Excerpt:
>> START

The process for creating a confidence interval

From Monday

• Obtain an original sample (at random) & compute the original sample statistic
• Lay out what the null and alternative hypotheses are
• Determine what sort of random process assumes $$H_0$$ while keeping true to how the original sample was selected and the original statistic was calculated
• Create the randomization distribution by repeating the process many times
• Shift this distribution by adding the original statistic (point estimate)

>> END

Goals:
1. In the confidence interval text, swap "original sample" for "initial sample" and write out the part that opens with the words containing "From Monday" and closes with "statistic (point estimate)".
2. State whether each statement agrees with the confidence interval text, answering yes or no and quoting the deciding words: (a) The original sample is to be obtained at random. (b) The randomization distribution is created by repeating the process many times. (c) The distribution is shifted by subtracting the original statistic.
The entries that come next have no connection to the confidence interval text.

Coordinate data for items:
>> START

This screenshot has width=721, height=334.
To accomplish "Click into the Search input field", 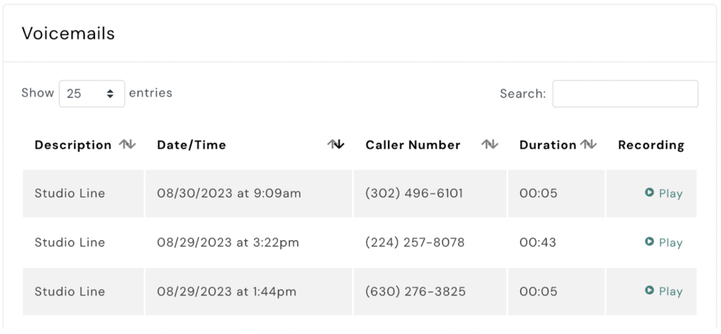I will click(x=625, y=94).
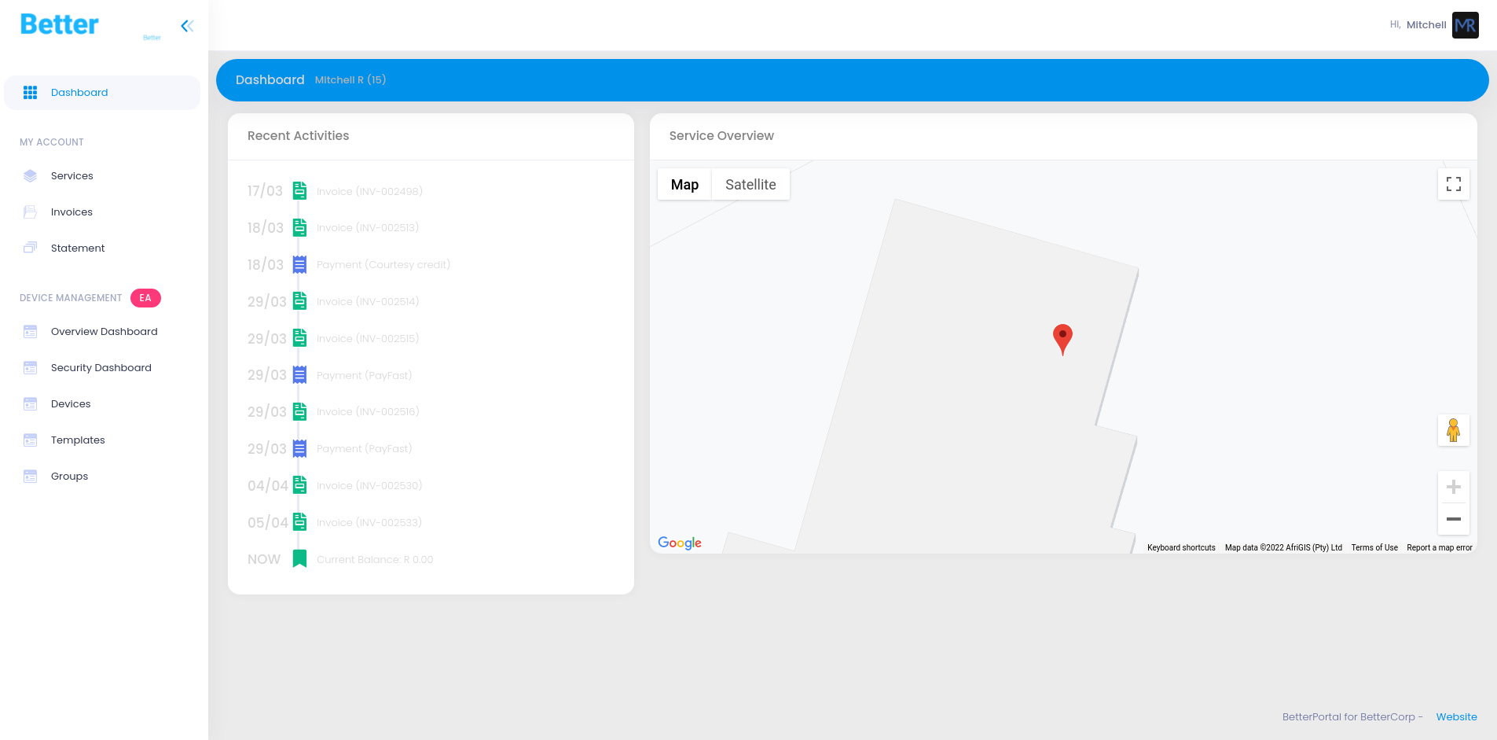Click the map zoom in control
Viewport: 1497px width, 740px height.
(1454, 485)
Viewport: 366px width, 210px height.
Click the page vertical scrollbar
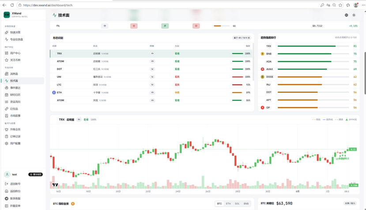pyautogui.click(x=365, y=73)
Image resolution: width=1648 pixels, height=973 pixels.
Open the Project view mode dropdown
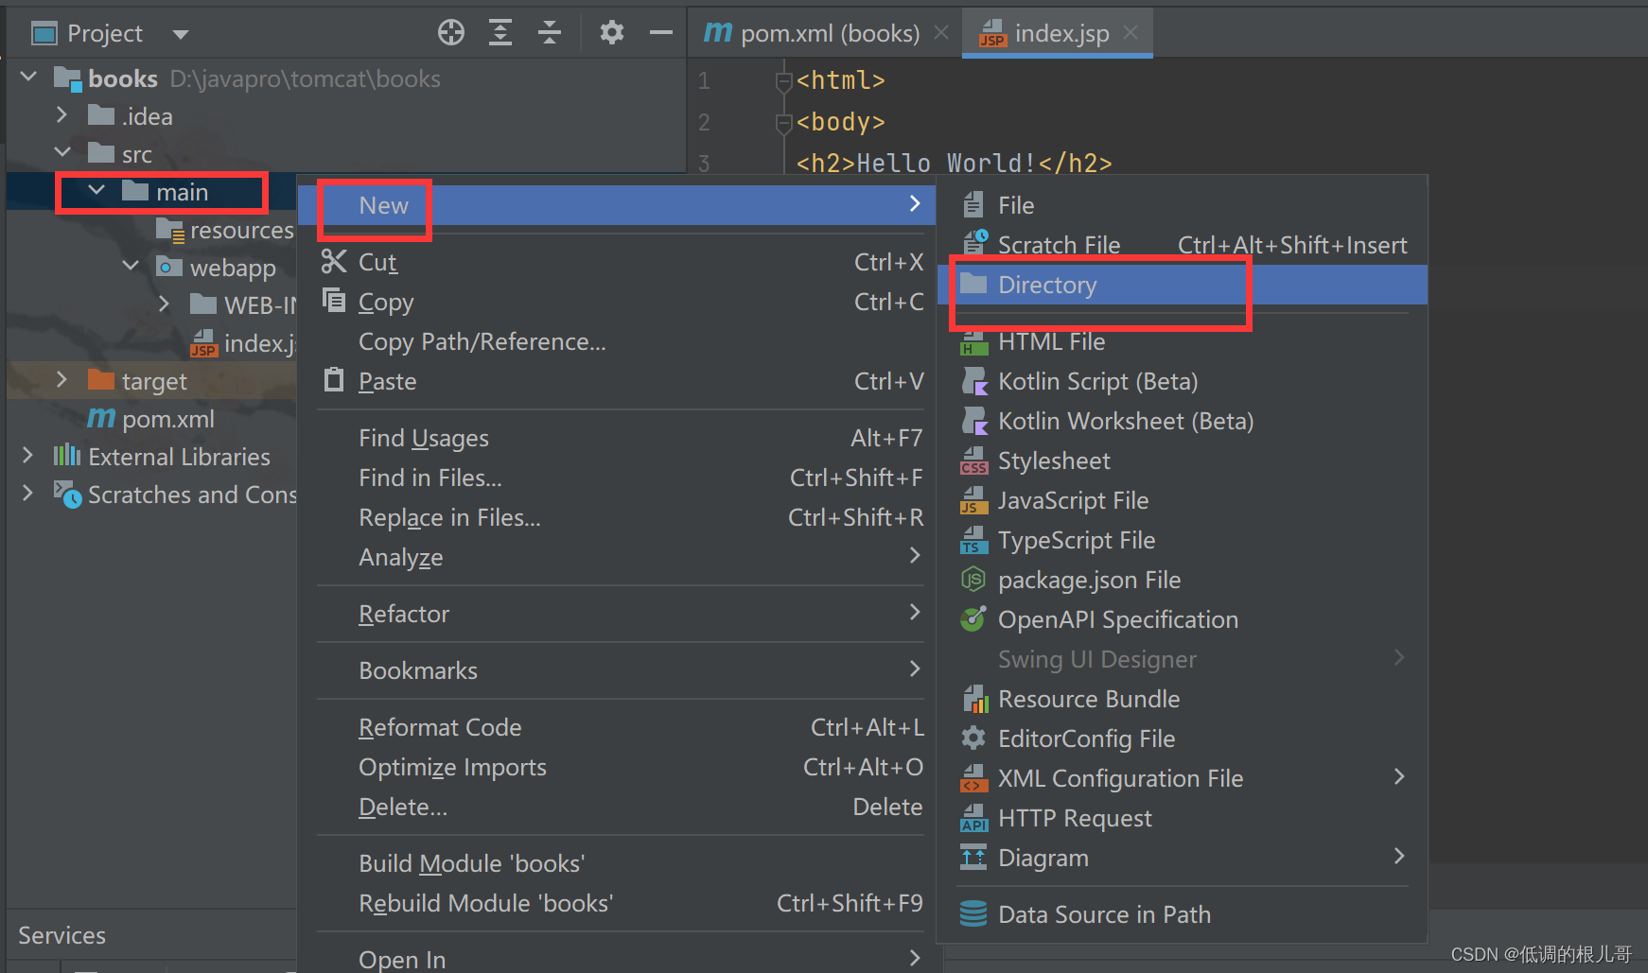180,33
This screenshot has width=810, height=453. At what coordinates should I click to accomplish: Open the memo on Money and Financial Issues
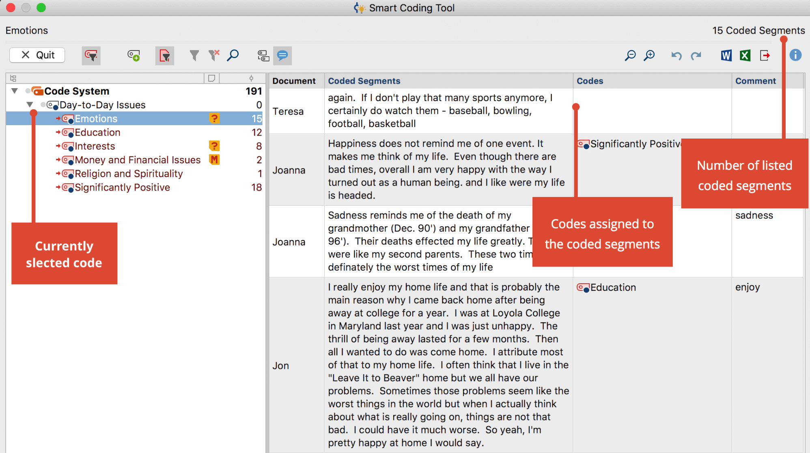(x=214, y=160)
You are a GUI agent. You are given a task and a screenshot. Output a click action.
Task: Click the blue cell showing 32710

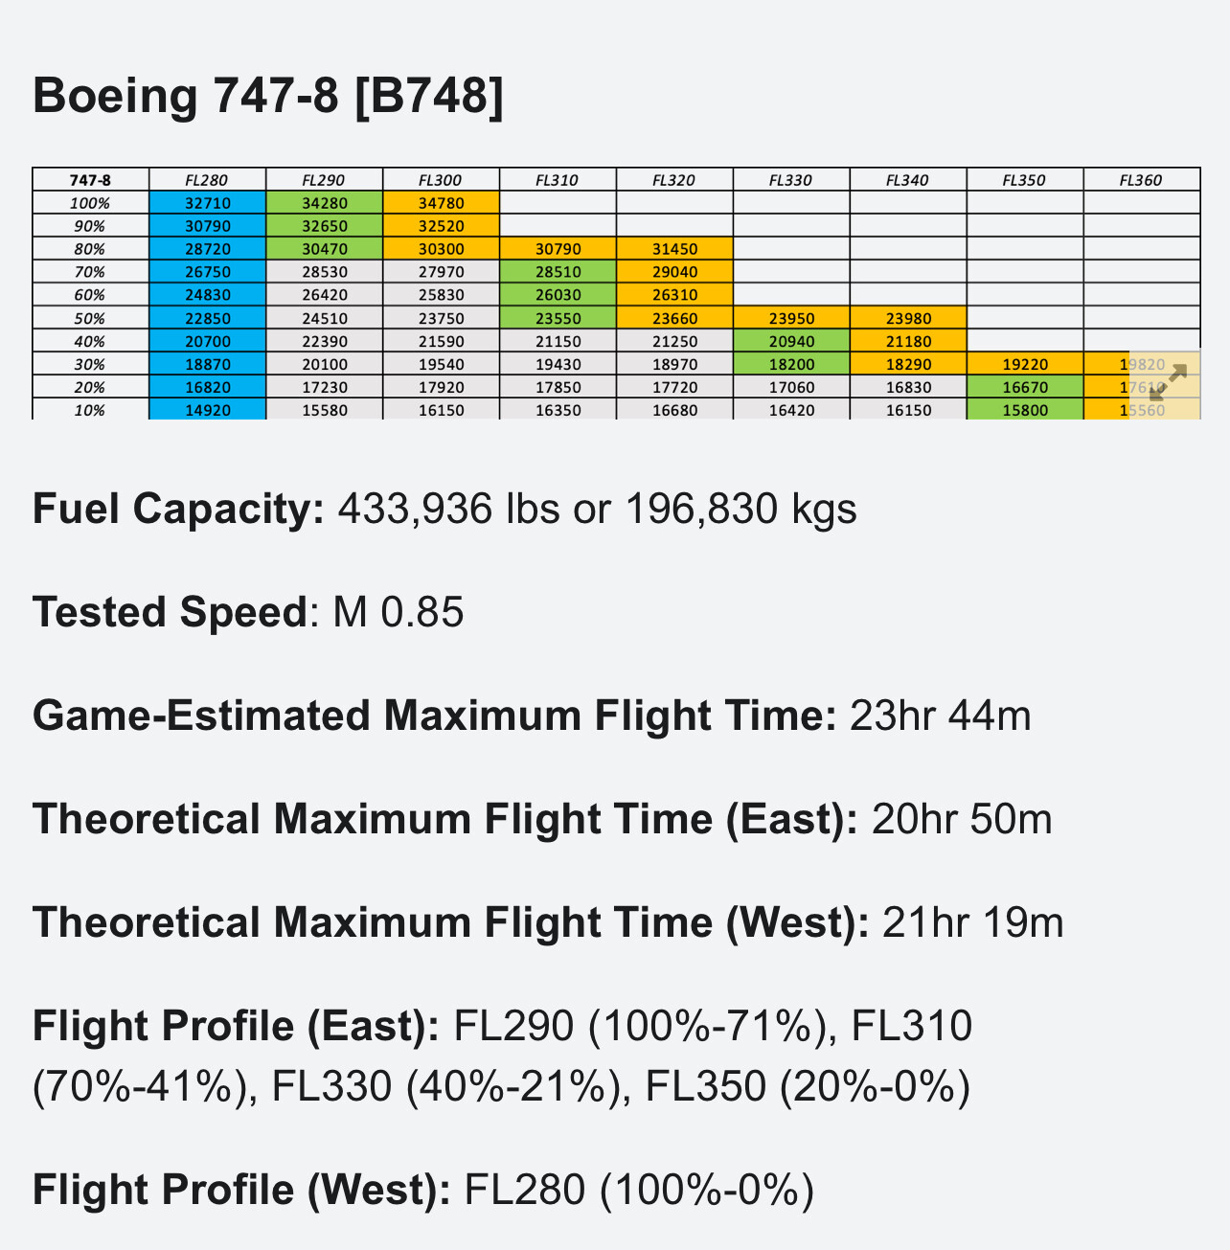(207, 203)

>> END

Solutions for each task:
1.
From Monday

• Obtain an initial sample (at random) & compute the initial sample statistic
• Lay out what the null and alternative hypotheses are
• Determine what sort of random process assumes $$H_0$$ while keeping true to how the initial sample was selected and the original statistic was calculated
• Create the randomization distribution by repeating the process many times
• Shift this distribution by adding the original statistic (point estimate)

2.
(a) Yes: "Obtain an original sample (at random)"
(b) Yes: "Create the randomization distribution by repeating the process many times"
(c) No: "Shift this distribution by adding the original statistic (point estimate)"